Descripción de la tarea> Devuelve, sin cambios, cada línea del listado que sigue en la que aparezca la palabra "table".

Registros de búsqueda de elementos
——

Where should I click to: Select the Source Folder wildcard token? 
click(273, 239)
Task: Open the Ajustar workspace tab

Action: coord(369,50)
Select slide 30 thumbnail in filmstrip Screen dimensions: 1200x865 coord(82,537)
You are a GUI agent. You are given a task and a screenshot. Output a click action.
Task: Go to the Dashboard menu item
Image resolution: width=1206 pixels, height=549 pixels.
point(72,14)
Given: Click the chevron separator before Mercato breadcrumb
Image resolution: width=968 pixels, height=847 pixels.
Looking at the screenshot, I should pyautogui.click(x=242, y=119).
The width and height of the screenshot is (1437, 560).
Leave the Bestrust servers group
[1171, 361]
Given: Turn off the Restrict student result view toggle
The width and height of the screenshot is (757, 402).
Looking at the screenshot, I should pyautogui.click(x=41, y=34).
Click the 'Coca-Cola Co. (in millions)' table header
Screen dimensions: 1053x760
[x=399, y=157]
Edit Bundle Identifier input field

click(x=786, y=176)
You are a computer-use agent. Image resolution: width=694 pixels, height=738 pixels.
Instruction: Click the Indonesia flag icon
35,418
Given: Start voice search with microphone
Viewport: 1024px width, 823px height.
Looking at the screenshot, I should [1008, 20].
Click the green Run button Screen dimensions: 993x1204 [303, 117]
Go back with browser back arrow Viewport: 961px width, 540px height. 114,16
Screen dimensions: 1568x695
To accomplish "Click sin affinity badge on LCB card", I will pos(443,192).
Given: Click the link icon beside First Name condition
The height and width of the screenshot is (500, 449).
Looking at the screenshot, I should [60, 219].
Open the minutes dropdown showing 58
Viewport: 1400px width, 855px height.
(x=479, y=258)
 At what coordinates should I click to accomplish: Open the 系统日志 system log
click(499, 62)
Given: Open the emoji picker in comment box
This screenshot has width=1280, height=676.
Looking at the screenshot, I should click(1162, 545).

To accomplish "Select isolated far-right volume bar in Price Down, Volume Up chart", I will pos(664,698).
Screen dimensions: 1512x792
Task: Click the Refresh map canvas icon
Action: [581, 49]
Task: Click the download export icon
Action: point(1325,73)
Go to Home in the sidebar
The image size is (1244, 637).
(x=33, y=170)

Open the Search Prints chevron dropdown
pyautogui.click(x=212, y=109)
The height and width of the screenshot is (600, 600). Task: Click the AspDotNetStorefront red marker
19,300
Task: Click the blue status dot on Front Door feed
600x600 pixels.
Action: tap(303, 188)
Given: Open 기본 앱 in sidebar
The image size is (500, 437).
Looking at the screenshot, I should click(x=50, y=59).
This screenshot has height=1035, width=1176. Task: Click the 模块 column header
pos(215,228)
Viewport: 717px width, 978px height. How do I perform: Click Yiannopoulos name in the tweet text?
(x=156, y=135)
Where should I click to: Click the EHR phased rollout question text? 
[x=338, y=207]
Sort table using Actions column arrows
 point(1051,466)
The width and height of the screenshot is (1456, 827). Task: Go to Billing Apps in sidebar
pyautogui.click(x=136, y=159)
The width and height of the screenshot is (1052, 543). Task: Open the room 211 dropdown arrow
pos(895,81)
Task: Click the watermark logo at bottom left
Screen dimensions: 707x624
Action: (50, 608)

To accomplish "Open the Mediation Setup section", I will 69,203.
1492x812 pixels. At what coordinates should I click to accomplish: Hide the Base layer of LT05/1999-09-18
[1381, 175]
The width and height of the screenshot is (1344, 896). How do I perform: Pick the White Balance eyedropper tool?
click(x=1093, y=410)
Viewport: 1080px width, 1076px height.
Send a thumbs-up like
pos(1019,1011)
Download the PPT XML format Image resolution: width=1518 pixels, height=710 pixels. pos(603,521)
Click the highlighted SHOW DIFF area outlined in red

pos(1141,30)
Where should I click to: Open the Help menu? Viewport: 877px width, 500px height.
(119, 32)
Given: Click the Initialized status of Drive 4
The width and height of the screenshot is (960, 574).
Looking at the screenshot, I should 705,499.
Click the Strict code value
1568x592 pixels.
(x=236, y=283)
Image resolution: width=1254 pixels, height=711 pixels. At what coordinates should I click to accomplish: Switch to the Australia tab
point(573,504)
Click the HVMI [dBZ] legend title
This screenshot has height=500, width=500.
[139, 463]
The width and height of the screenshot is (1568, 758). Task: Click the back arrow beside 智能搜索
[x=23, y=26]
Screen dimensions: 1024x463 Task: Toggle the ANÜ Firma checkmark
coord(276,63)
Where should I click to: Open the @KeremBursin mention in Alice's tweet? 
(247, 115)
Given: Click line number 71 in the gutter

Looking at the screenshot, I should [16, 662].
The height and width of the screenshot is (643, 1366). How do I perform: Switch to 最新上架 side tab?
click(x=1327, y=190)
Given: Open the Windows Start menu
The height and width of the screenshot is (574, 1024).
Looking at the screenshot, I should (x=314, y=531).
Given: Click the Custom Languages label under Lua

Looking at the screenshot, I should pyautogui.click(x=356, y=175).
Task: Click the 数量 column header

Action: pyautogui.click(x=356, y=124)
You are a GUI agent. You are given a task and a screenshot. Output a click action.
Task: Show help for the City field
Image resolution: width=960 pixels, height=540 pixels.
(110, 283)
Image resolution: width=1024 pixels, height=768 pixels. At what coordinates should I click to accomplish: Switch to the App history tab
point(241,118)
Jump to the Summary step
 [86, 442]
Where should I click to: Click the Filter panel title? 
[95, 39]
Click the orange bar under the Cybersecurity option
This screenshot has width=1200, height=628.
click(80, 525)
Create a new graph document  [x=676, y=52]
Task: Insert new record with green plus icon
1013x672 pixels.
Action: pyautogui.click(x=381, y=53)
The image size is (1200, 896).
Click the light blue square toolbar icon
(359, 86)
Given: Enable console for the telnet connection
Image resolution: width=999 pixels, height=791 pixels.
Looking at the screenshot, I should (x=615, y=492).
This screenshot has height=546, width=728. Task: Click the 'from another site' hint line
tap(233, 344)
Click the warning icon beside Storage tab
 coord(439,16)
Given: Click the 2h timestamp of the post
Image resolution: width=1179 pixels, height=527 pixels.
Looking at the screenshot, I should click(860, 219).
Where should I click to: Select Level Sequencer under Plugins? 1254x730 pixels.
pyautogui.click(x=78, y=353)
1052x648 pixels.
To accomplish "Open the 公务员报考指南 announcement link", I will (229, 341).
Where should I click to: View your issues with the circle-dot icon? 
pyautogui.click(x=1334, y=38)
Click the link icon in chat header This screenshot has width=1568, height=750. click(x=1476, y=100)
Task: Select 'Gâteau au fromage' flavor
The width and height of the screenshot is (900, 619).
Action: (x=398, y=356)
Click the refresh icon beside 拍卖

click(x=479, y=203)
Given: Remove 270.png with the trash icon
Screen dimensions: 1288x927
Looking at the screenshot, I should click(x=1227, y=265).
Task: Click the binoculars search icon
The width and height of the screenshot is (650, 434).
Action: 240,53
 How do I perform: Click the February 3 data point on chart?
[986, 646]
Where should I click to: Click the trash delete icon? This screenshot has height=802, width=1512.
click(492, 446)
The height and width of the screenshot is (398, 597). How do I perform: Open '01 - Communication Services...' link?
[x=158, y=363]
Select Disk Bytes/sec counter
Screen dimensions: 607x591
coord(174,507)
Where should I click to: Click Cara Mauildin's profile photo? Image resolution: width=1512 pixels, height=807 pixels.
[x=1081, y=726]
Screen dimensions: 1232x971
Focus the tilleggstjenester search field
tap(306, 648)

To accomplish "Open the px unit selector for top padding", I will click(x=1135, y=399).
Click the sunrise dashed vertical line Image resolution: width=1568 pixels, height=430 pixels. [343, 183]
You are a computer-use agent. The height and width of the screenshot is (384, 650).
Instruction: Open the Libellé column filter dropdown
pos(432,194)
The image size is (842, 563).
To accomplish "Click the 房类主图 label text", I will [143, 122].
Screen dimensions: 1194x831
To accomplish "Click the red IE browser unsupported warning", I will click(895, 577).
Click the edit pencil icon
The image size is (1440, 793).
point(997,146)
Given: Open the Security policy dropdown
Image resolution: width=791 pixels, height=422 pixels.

——

Resultado del ejercicio>
Click the 'Coca-Cola Co. (in millions)' table header
Sort table using Actions column arrows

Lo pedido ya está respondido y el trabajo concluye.